JAKARTA, FAKTANASIONAL.NET – Komisi Pemberantasan Korupsi (KPK) kembali menunjukkan komitmennya dalam memberantas korupsi dengan menggandeng Direktorat Jenderal Pajak (DJP) untuk menelusuri dugaan kebocoran anggaran dalam pengadaan iklan PT Bank BJB.
Langkah strategis ini dinilai akan memperkuat bukti dan mempercepat proses audit, sehingga ruang gerak para tersangka semakin terbatas.

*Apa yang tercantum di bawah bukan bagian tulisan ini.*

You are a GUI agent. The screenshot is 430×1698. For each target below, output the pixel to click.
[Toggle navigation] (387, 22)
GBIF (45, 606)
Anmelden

Dalam pernyataannya pada Senin, 9 Juni 2025, Plh. Direktur Penyidikan KPK Budi Sokmo Wibowo menegaskan bahwa kerja sama ini tak hanya berhenti pada pengusutan iklan, melainkan mencakup seluruh aktivitas pajak corporate BJB. “Audit masih berlangsung, dan kami siap menyerahkan barang bukti hasil penyitaan untuk menunjang pemeriksaan,” ujar Budi.
Proses audit diperkirakan rampung dalam waktu satu bulan sejak pekan lalu.
Sebagai bagian dari strategi penyidikan, KPK telah melakukan penyitaan dokumen di beberapa lokasi, termasuk rumah mantan Gubernur Jawa Barat Ridwan Kamil dan Kantor BJB Bandung.